* **WHAT IS NEEDED**
Reproduce the following lines verbatim, with no changes.

-- Begin INPUT ROWS --

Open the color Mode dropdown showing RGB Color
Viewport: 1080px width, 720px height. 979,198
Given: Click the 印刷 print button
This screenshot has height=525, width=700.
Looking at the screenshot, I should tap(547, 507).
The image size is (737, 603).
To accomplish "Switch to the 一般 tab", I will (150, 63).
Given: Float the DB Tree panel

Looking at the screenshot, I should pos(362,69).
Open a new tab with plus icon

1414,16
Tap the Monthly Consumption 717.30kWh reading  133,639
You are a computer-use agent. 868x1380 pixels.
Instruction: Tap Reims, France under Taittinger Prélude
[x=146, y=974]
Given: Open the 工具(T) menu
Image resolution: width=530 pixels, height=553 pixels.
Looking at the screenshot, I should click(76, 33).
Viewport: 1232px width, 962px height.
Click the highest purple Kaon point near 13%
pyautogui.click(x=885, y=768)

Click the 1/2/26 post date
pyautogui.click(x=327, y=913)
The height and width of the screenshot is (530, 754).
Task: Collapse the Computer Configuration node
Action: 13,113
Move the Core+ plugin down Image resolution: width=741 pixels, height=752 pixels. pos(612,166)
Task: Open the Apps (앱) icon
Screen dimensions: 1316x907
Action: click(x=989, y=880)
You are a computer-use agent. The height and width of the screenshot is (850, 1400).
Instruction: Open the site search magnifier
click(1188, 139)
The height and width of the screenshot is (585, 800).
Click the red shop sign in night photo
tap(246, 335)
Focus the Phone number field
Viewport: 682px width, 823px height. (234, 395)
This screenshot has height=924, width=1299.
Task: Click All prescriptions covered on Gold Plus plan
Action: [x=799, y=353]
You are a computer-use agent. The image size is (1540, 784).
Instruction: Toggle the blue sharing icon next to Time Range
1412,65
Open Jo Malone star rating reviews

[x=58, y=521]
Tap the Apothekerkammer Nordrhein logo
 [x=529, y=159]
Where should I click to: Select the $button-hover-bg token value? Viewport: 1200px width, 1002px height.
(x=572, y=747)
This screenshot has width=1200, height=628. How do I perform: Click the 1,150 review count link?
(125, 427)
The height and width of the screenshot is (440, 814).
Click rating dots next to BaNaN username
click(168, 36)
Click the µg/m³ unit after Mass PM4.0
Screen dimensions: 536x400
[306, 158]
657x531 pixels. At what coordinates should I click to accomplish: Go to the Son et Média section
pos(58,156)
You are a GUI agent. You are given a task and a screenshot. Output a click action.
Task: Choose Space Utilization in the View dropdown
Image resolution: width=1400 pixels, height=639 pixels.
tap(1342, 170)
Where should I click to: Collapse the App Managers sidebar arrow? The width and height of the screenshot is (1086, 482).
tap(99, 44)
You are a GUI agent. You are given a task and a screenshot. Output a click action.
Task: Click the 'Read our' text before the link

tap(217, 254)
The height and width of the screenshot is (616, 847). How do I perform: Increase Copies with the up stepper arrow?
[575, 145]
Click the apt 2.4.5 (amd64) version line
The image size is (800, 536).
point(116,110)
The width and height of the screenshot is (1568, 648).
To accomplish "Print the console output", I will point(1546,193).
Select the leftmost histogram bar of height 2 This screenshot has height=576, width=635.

-- End INPUT ROWS --

* **ANSWER TO THE PROBLEM**
Open the color Mode dropdown showing RGB Color
Viewport: 1080px width, 720px height. 979,198
Given: Click the 印刷 print button
This screenshot has height=525, width=700.
Looking at the screenshot, I should tap(547, 507).
The image size is (737, 603).
To accomplish "Switch to the 一般 tab", I will (150, 63).
Given: Float the DB Tree panel

Looking at the screenshot, I should pos(362,69).
Open a new tab with plus icon

1414,16
Tap the Monthly Consumption 717.30kWh reading  133,639
You are a computer-use agent. 868x1380 pixels.
Instruction: Tap Reims, France under Taittinger Prélude
[x=146, y=974]
Given: Open the 工具(T) menu
Image resolution: width=530 pixels, height=553 pixels.
Looking at the screenshot, I should click(76, 33).
Viewport: 1232px width, 962px height.
Click the highest purple Kaon point near 13%
pyautogui.click(x=885, y=768)

Click the 1/2/26 post date
pyautogui.click(x=327, y=913)
The height and width of the screenshot is (530, 754).
Task: Collapse the Computer Configuration node
Action: 13,113
Move the Core+ plugin down Image resolution: width=741 pixels, height=752 pixels. pos(612,166)
Task: Open the Apps (앱) icon
Screen dimensions: 1316x907
Action: click(x=989, y=880)
You are a computer-use agent. The height and width of the screenshot is (850, 1400).
Instruction: Open the site search magnifier
click(1188, 139)
The height and width of the screenshot is (585, 800).
Click the red shop sign in night photo
tap(246, 335)
Focus the Phone number field
Viewport: 682px width, 823px height. (234, 395)
This screenshot has height=924, width=1299.
Task: Click All prescriptions covered on Gold Plus plan
Action: [x=799, y=353]
You are a computer-use agent. The image size is (1540, 784).
Instruction: Toggle the blue sharing icon next to Time Range
1412,65
Open Jo Malone star rating reviews

[x=58, y=521]
Tap the Apothekerkammer Nordrhein logo
 [x=529, y=159]
Where should I click to: Select the $button-hover-bg token value? Viewport: 1200px width, 1002px height.
(x=572, y=747)
This screenshot has width=1200, height=628. How do I perform: Click the 1,150 review count link?
(125, 427)
The height and width of the screenshot is (440, 814).
Click rating dots next to BaNaN username
click(168, 36)
Click the µg/m³ unit after Mass PM4.0
Screen dimensions: 536x400
[306, 158]
657x531 pixels. At what coordinates should I click to accomplish: Go to the Son et Média section
pos(58,156)
You are a GUI agent. You are given a task and a screenshot. Output a click action.
Task: Choose Space Utilization in the View dropdown
Image resolution: width=1400 pixels, height=639 pixels.
tap(1342, 170)
Where should I click to: Collapse the App Managers sidebar arrow? The width and height of the screenshot is (1086, 482).
tap(99, 44)
You are a GUI agent. You are given a task and a screenshot. Output a click action.
Task: Click the 'Read our' text before the link

tap(217, 254)
The height and width of the screenshot is (616, 847). How do I perform: Increase Copies with the up stepper arrow?
[575, 145]
Click the apt 2.4.5 (amd64) version line
The image size is (800, 536).
point(116,110)
The width and height of the screenshot is (1568, 648).
To accomplish "Print the console output", I will point(1546,193).
Select the leftmost histogram bar of height 2 This screenshot has height=576, width=635.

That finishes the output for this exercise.